* **To be done**
1. From the job description below, list every labeled field in its header block, each with its value.
2. Carry on the Computing Technology Specialist job description from the point where it stops.
## Start Source excerpt
Computing Technology Specialist

[Please remove <h1>]

[Please remove <h1>]

[Please remove <h1>]

Date: December, 2007
Department: Computer Science Computing Facility (CSCF)
Position Title: Computing Technology Specialist
Position Grade: USG 9-13

Table of Contents


General Accountability

Computing Technology Specialists are accountable to their CSCF Computing Support Manager for all aspects of the supported computing environments, with special regard for the David R. Cheriton School of Computer Science. Responsibilities include a wide range of activities supporting the maintenance and continual improvement of the supported computing environments. The end result must be scalable, and shareable with other support staff and organizations.

Nature and Scope

1. Organizational Relationships

Each Computing Technology Specialist is a member of one of the support groups of CSCF, which are:

  1. The Core Services Group provides computing infrastructure for the School. It provides infrastructure to the other groups within the facility. That includes the network infrastructure for the entire School, including the high speed backbone.
## End Source excerpt
## Start Excerpted data
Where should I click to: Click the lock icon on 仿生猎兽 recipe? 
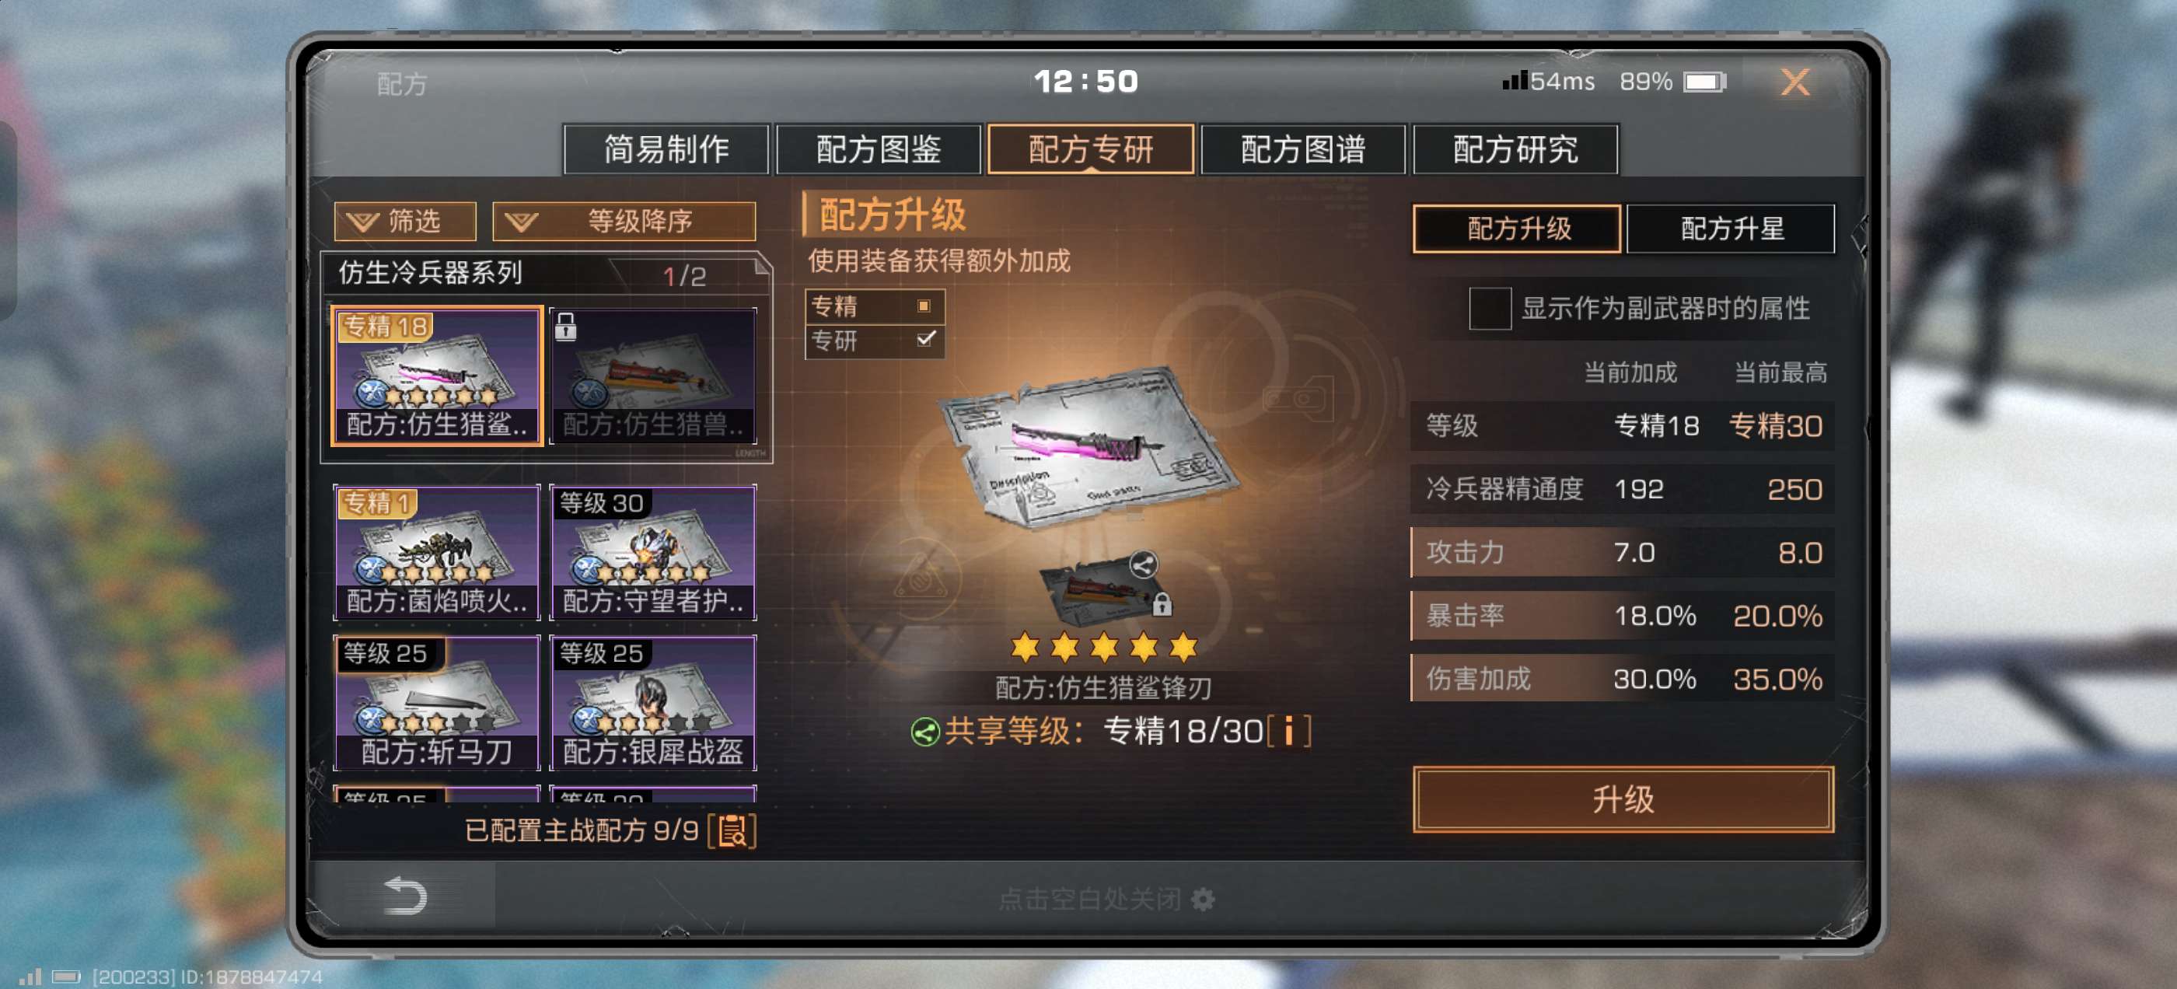565,325
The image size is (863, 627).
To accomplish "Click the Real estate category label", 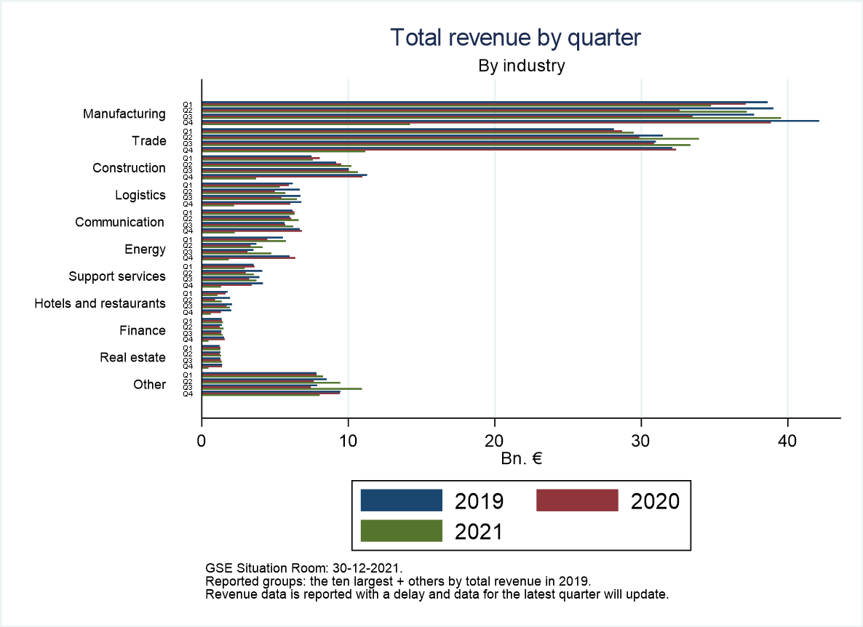I will pyautogui.click(x=132, y=358).
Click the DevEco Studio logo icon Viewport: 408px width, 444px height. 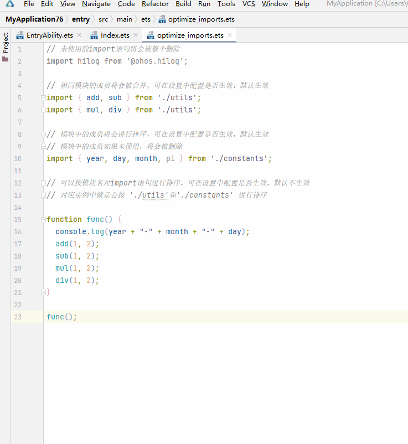click(x=10, y=3)
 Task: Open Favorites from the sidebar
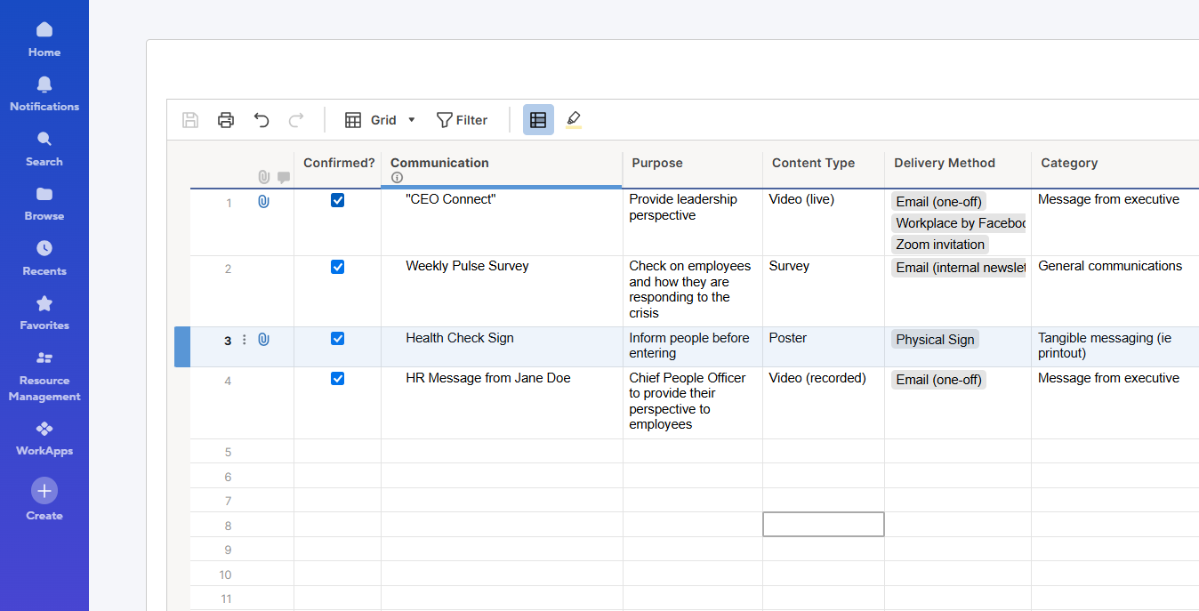point(44,303)
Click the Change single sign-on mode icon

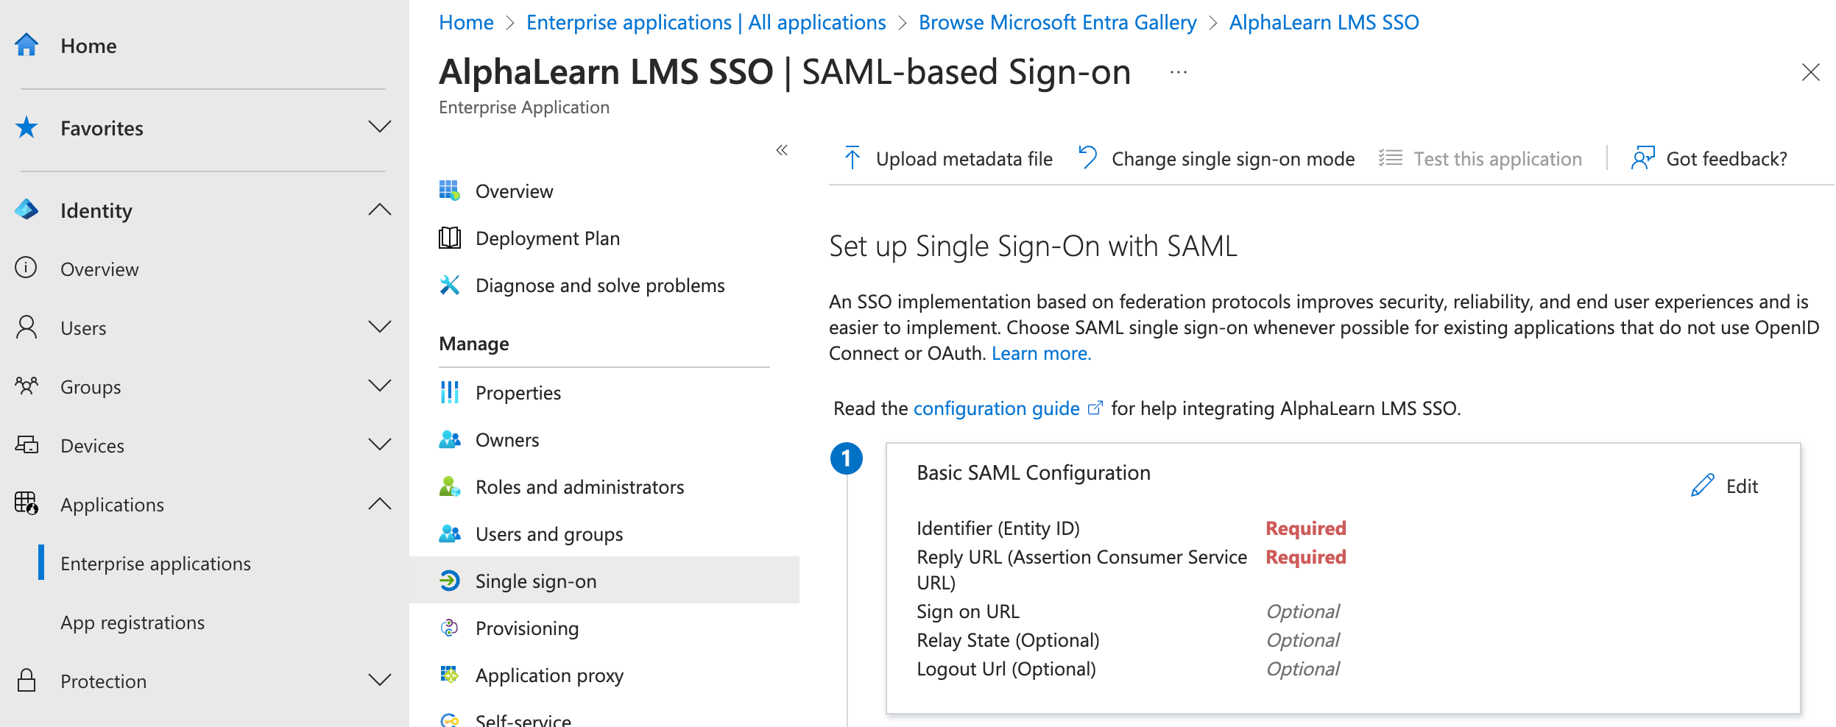(x=1088, y=158)
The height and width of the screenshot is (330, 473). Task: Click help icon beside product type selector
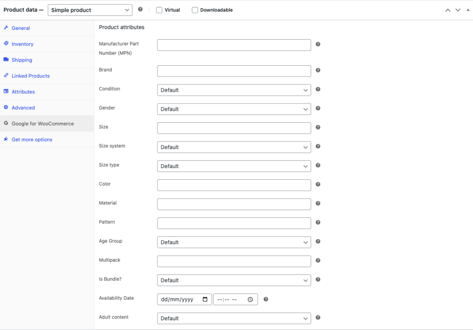(140, 9)
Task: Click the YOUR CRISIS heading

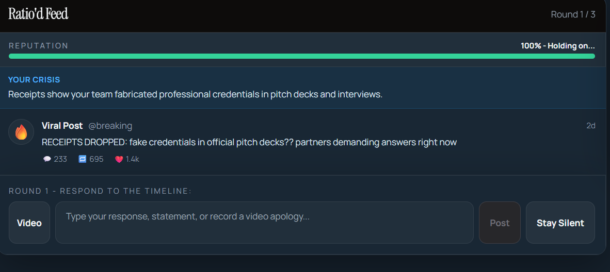Action: pos(34,80)
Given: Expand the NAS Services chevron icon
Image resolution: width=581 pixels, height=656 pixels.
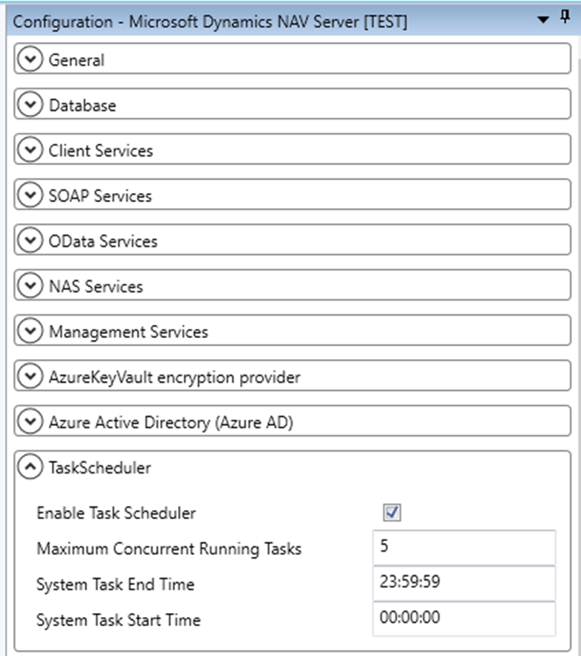Looking at the screenshot, I should pos(30,285).
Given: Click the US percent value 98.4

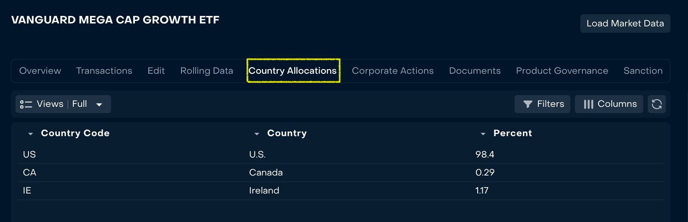Looking at the screenshot, I should pyautogui.click(x=485, y=155).
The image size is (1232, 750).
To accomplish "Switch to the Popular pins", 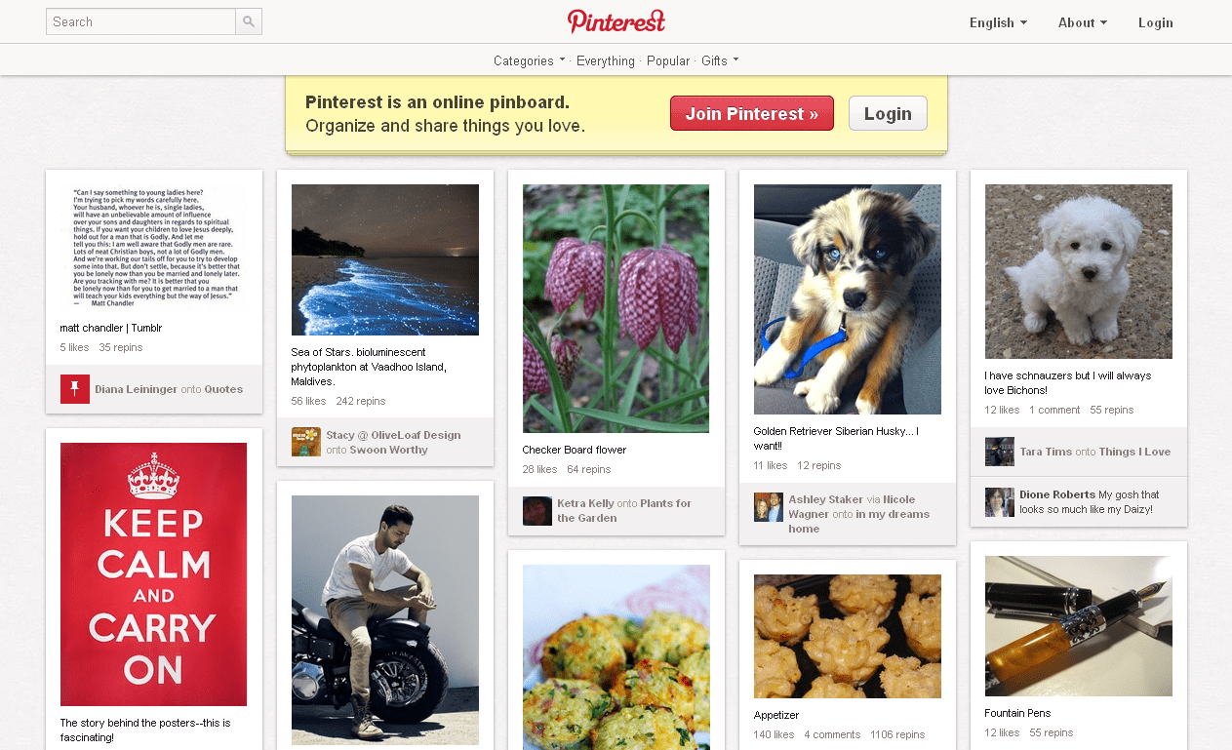I will 668,60.
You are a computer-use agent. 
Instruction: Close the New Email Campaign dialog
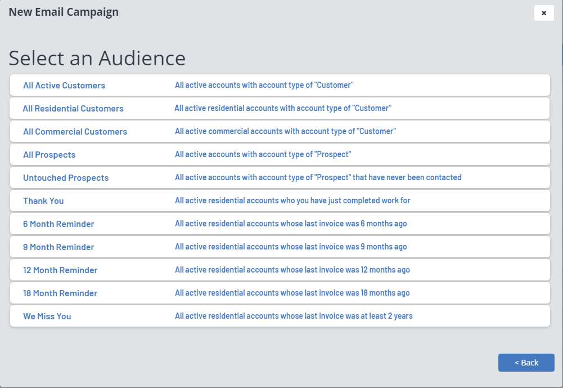pyautogui.click(x=544, y=13)
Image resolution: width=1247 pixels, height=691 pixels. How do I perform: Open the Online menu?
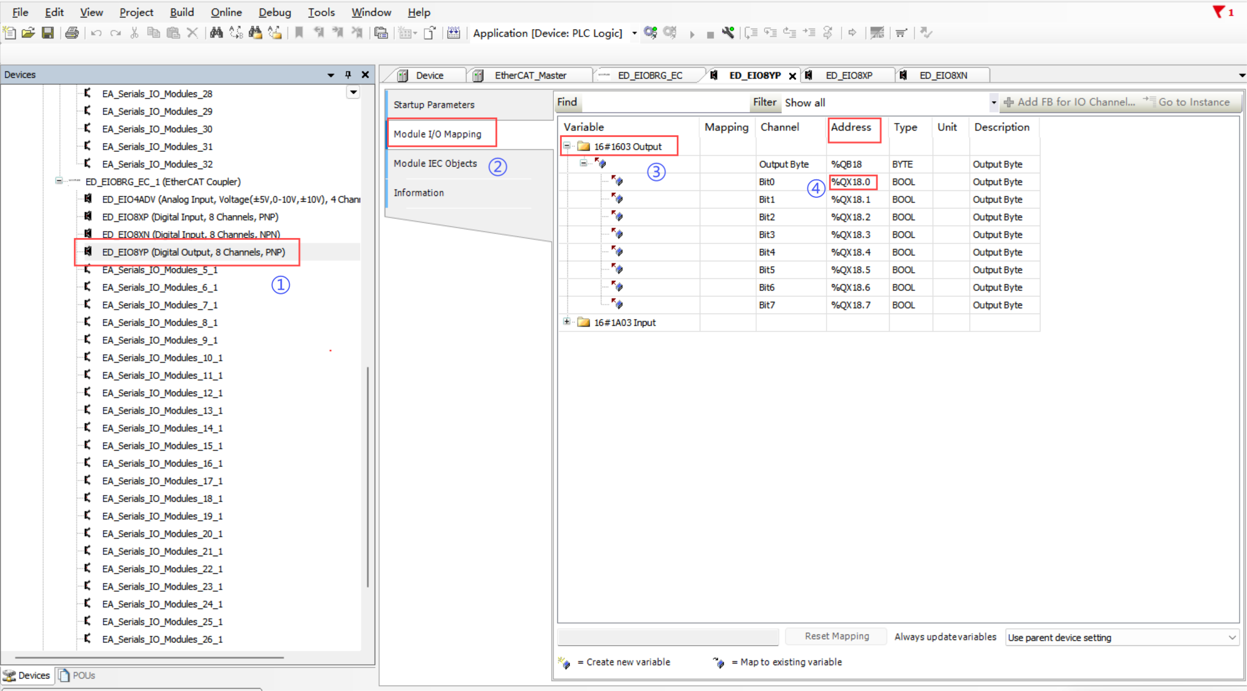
## End Excerpted data
* **Answers below**
1.
Date: December, 2007
Department: Computer Science Computing Facility (CSCF)
Position Title: Computing Technology Specialist
Position Grade: USG 9-13

2.
  2. The User Support Group provides the primary points of contact for all non-research computing needs of faculty and staff within the School, above and beyond the basic infrastructure provided by the Core group. That includes courses offered by faculty in the School, and administrative computing.
  3. The Research Support Group provides the primary points of contact for research done in the School. The group provides services in addition to those provided by the other groups.

Each support group is managed by a different Manager. Thus, each Computing Technology Specialist reports to the Manager of the group of which he or she is a member.

Each member Computing Technology Specialist in a support group has similar responsibilities that are generally different in instance and degree.

Under the three managers are potentially overlapping domains. For example, a group of courses or a group of research projects with similar computing needs might be designated as a domain. Thus, there might be a domain for all first-year programming courses. There might be a domain for all fourth-year courses dealing with computer architecture. There might be a domain encompassing two research groups together and a domain for another research group by itself. The domains are guided by the appropriate manager, the obvious example being the research project domains being guided by the manager responsible for research computing.

Each domain consists of one or more support specialists, chosen for their needed technical expertise. A given specialist may be in more than one domain in order to allow distribution of required technical expertise.

The Shared Infrastructure Domain overlaps with the other domains. This overlap is to allow the individual domains to share the expertise of the Shared Infrastructure Domain, to gain economies of scale.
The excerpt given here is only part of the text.